1 czerwca policjanci z Dąbrowy Górniczej na ulicy Poniatowskiego zatrzymali do kontroli kierowcę forda. Mężczyzna nie miał przy sobie dokumentów. Podał policjantom dane - jak się okazało, swojego brata. Ale ich nie zmylił.
- To 45-letni Jakub P. Wszyscy policjanci w mieście go kojarzą. Swoją "karierę" kryminalną zaczynał w 2008 roku - mówi podkomisarz Bartłomiej Osmólski, rzecznik dąbrowskiej policji.
Zatrzymywany z zakazem jazdy, nietrzeźwy, z narkotykami
Według policyjnych informacji w 2008 roku Jakub P. prowadził pod wpływem środków odurzających i za to zostało mu cofnięte prawo jazdy. Nie zrobił nic, by je odzyskać i nadal prowadził. Został na tym przyłapany w 2016 roku. Wtedy po raz pierwszy dostał sądowy zakaz prowadzenia wszelkich pojazdów mechanicznych.
Kolejny zakaz orzeczono mu w 2019 roku - za to, że prowadził nietrzeźwy. Poza tym posiadał przy sobie narkotyki. W tym samym roku ścigany był za włamanie.
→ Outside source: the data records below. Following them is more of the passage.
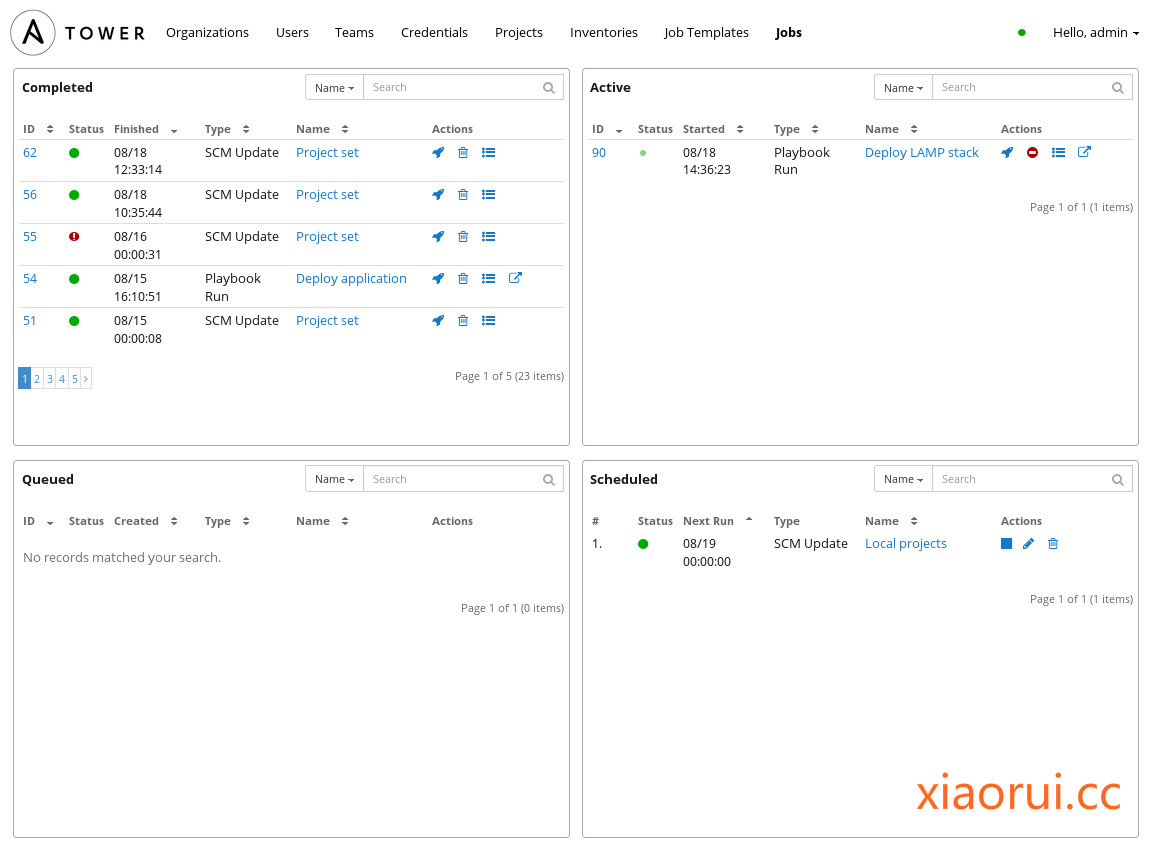Open the Deploy LAMP stack job link

[921, 153]
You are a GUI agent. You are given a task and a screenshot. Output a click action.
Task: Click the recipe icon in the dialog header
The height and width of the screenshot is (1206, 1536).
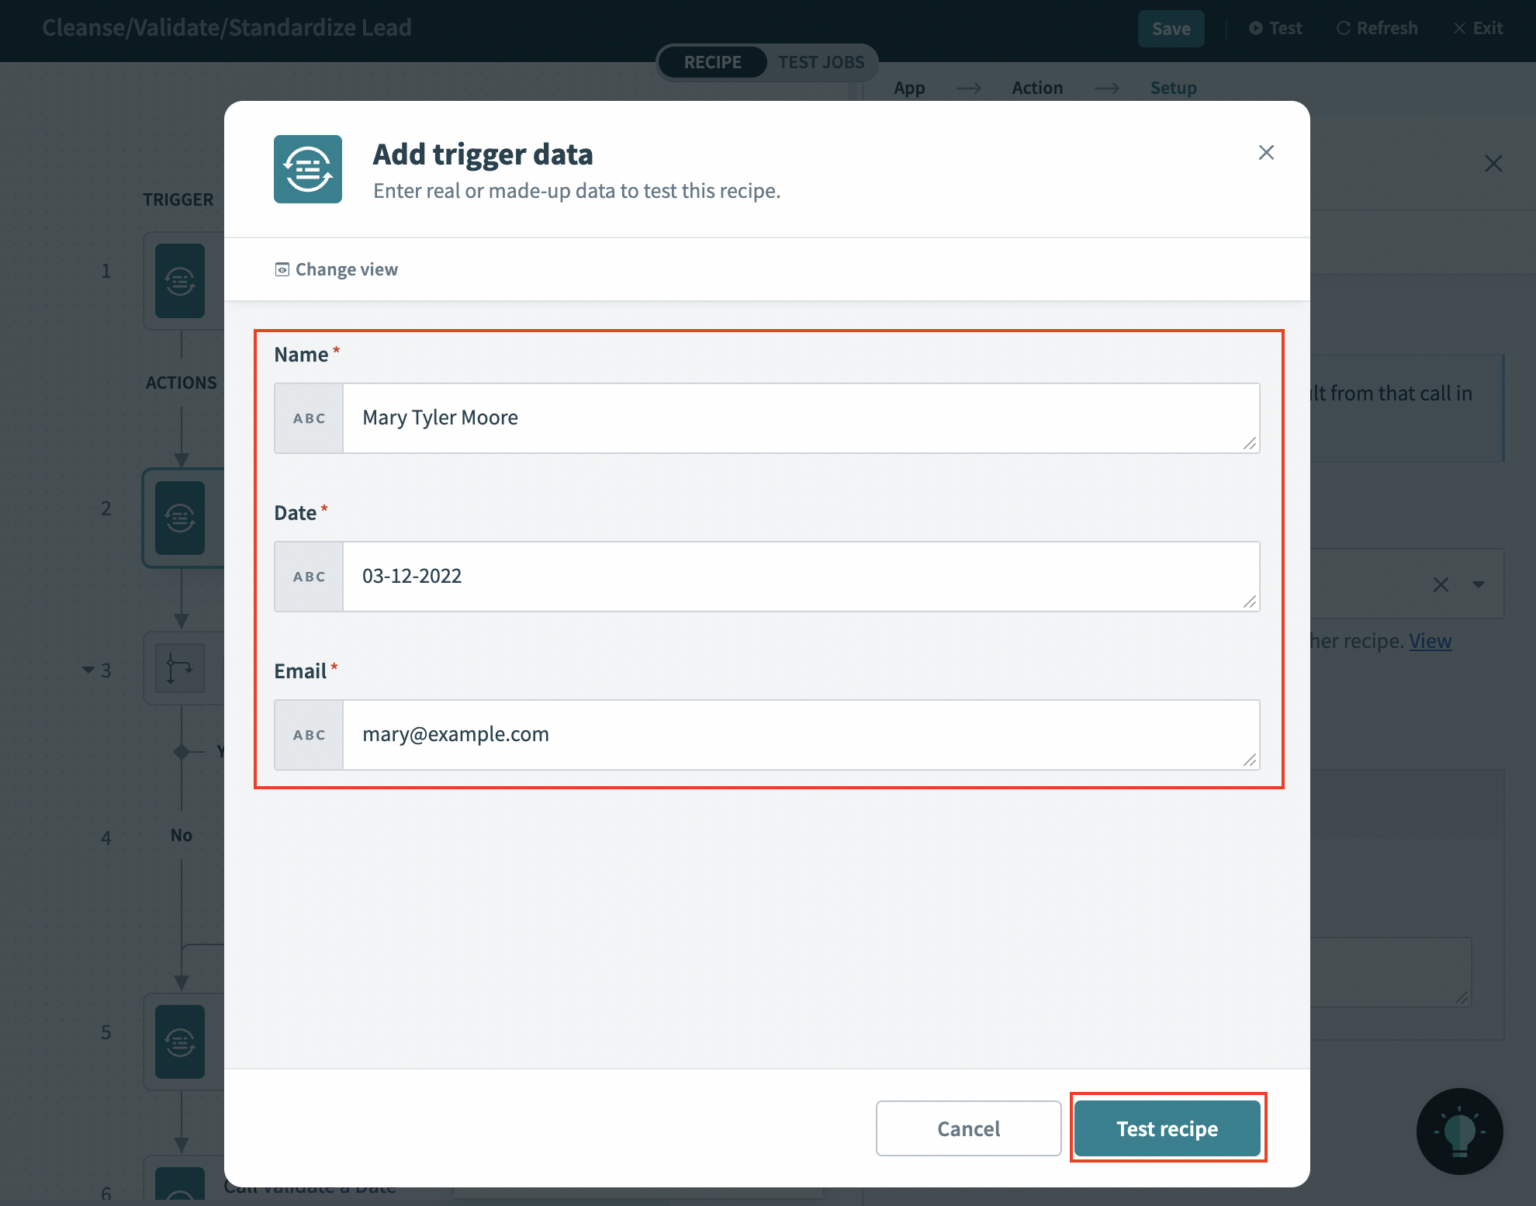[307, 169]
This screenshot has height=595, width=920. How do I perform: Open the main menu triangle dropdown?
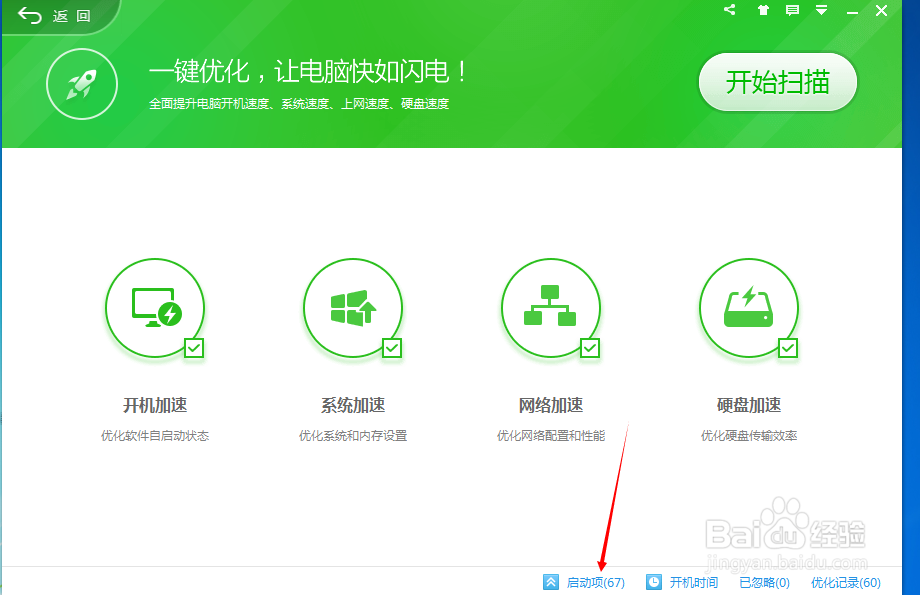coord(821,11)
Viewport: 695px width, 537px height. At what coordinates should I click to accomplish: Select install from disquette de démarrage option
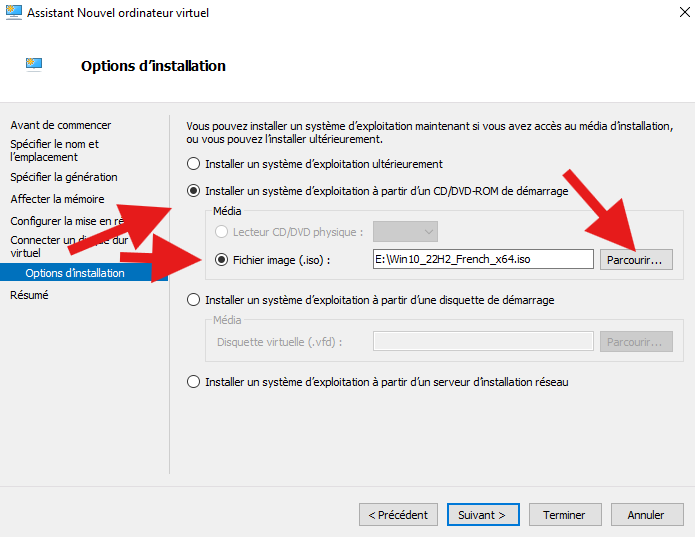194,300
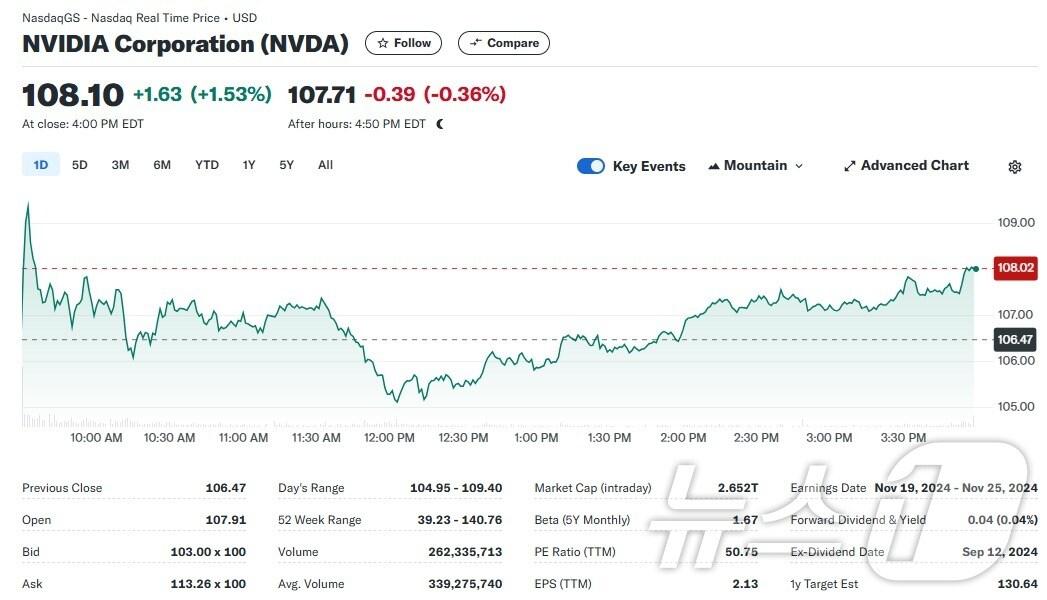Switch chart to 6M range

(x=162, y=165)
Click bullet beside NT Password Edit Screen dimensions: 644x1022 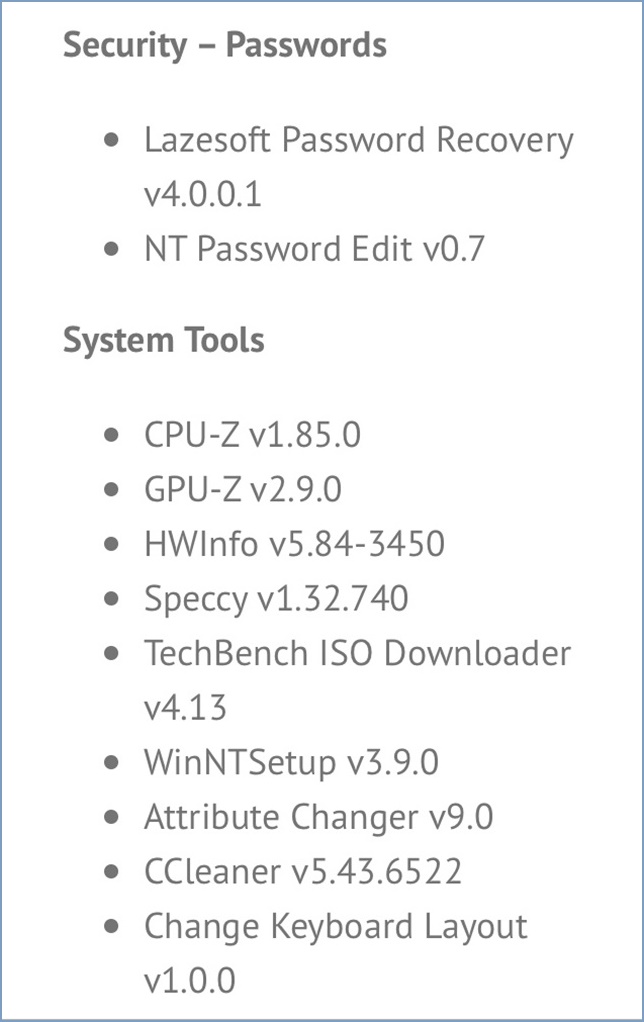(x=111, y=249)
W 2020 roku zatrzymany był podczas prowadzenia auta mimo zakazu raz, a w kolejnym roku lawinowo: w marcu, lipcu, październiku i grudniu. Znowu ujawniono przy nim narkotyki.
W aucie amfetamina i broń
1 czerwca P. miał pięć aktywnych zakazów jazdy. W jego samochodzie policjanci znaleźli prawie 90 porcji amfetaminy i dwie sztuki broni. - Jedna to wiatrówka. Druga, naszym zdaniem, to broń palna, która wymaga pozwolenia. Ale musi to potwierdzić biegły - mówi Osmólski.
Jeśli 45-latek posiadał broń nielegalnie, śledczy będą mogli wystąpić do sądu o areszt tymczasowy z uwagi na grożącą za to wysoką karę. Na razie prokurator zastosował wobec mężczyzny poręczenie majątkowe i dozór policyjny. 45-latek musi cztery razy w tygodniu stawiać się w komisariacie policji i na razie - jak mówi Osmólski - wypełnia ten obowiązek.
- Robimy wszystko, żeby wyeliminować tego kierowcę z dróg naszego miasta - zapewnia rzecznik policji.